Megan: Coincidentally, this might be the first time ever Crimenotes gets excited to see "boobs"
Crimenotes: You felt up a pair of sweaty man-tits in a bar. You've been obsessed with and traumatized by boobs ever sense. Keep me out of your boobage/moobage problems and just enjoy the heavage.
Megan: Wait, is this like the force? Do you play scramble blindfolded?
Crimenotes: You can't play blindfolded. You need to see the letters. But like crossword puzzles, thinking too hard or getting frustrated will only fuck you up.
Flop: Fascism!
Megan:Well I suck at crosswords too. Give me Free Cell any day.
JHC: I like crosswords because the words ARE IN THE RIGHT FUCKING ORDER. You know, like OUR LANGUAGE! I HATE FUCKING SCRAMBLE.
Crimenotes: Nonsense. Both of you love Scramble. In one week you both racked up more points than I do in a month. Scramble blessed you.
Megan: Cause all we do is play each other in order to get better so we can beat you.
Megan: I'm smart! Scramble doesn't tell me my self worth!
JHC: It does me. If I had GTA4 I'd spend the rest of my night murdering hookers. I WILL SHOW THEM WHAT TIME IT IS!
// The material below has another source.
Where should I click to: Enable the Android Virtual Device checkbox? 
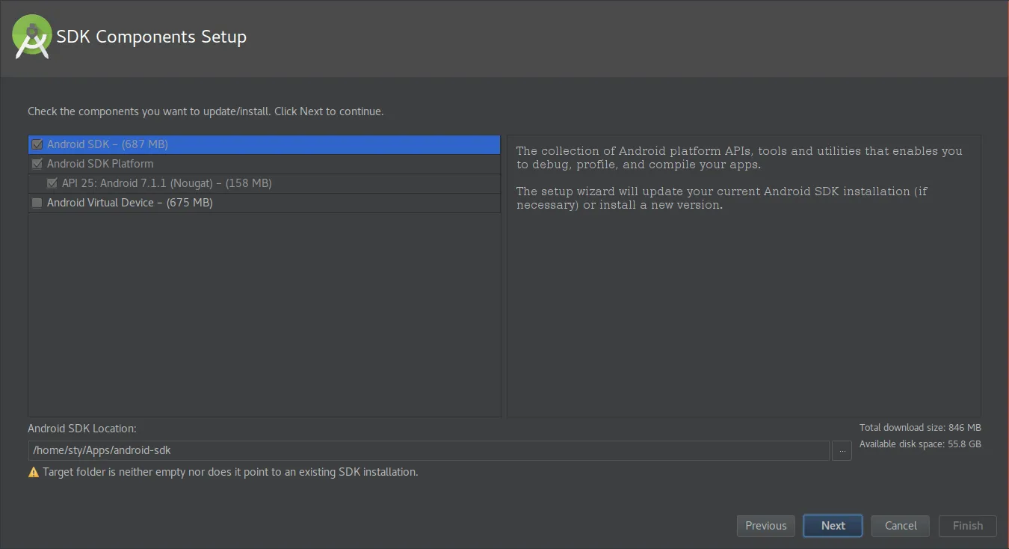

Megan: I bet I would suck at murdering hookers too.
JHC: It's simple. You drive up, they get in, you kill. Quite unlike trying to make words out of iixooooiidxzq
JHC: ... and Crimenotes just scored 186 points out of those letters! WOO!!!!11
Megan: CRIMENOTES GOT A BINGO!*
CRIMENOTES GOT THE HIGHEST SCORE EVER
CRIMENOTES JUST MADE ALL OF YOU HIS BITCHES
JHC: CRIMENOTES SCORED 190!
CRIMENOTES TURNED WATER INTO WINE!
CRIMENOTES MAKES UP RANDOM 3 LETTER WORDS AND GETS POINTS FOR THEM!
CRIMENOTES KNOWS HOW TO MAKE THE CLOCK STOP IN SCRAMBLE!
CRIMENOTES IS 31!
Flop: CRIMENOTES TURNED PORRIDGE INTO BEEF SOUP
Megan: CRIMENOTES DISCOVERED THE MEANING OF LIFE IN THE SCRAMBLE BOARD.
Flop: CRIMENOTES' LACERATED HAND HEALED IN SIX HOURS!
CRIMENOTES WAS ABLE TO KICK HIS ADDICTION TO NICOTINE!
CRIMENOTES EARNED A FISHBISCUIT IN RECORD TIME!
A BIRD CALLED OUT CRIMENOTES' NAME, THEN CRAPPED ON JHC!
CRIMENOTES RAN OVER FLOP AND MEGAN ON THE BEACH IN A VAN HE FOUND IN THE WOODS!
* This is when you get most of the words on the board. It's nearly impossible as there are usually about 100 word combinations.
Saturday, May 10, 2008
Sexy! Kinda.
Hi there!
It's been a while, no? Well, the good news is I'm no longer in excruciating pain. Right? Right.
So my training is going not well. I missed an entire week of training because of my jackhole of an ear. I still haven't gone swimming, so I'm about 77% sure I'm still going to be floating in the Hudson when everyone else is finishing their race. Something great happened this week though. I got to pick my wetsuit out.
The options were either sleeved or sleeveless, and I also had the option to check if I had any of the following "sizing considerations": broad shoulders, long legs, long waisted, large chested.
I wanted to write them back at what constitutes "large chested" but thought that is something I should never write in an email ever. I left the box unchecked and am now hoping my ample, but not ginormous sized breasts will fit into the wetsuit. They're my flotation devices. I really don't want them that squished, you know?
This bitch goes all the way down to my ankles, so only my arms will be exposed to the water in the Hudson. I only hope I look as cool in my wetsuit as the guy in the above picture looks in his.
I'm totally wearing it every opportunity I can. No, I don't mean just swimming. I'm wearing this sucker out. Like out out. To the bars. I figure I can pair it with a nice pump and be good to go. What? Stop looking at me like that. This bitch costs me (ok Team in Training) $400 and is aiding in my alcohol-less spring. You best believe I'm getting my money's worth.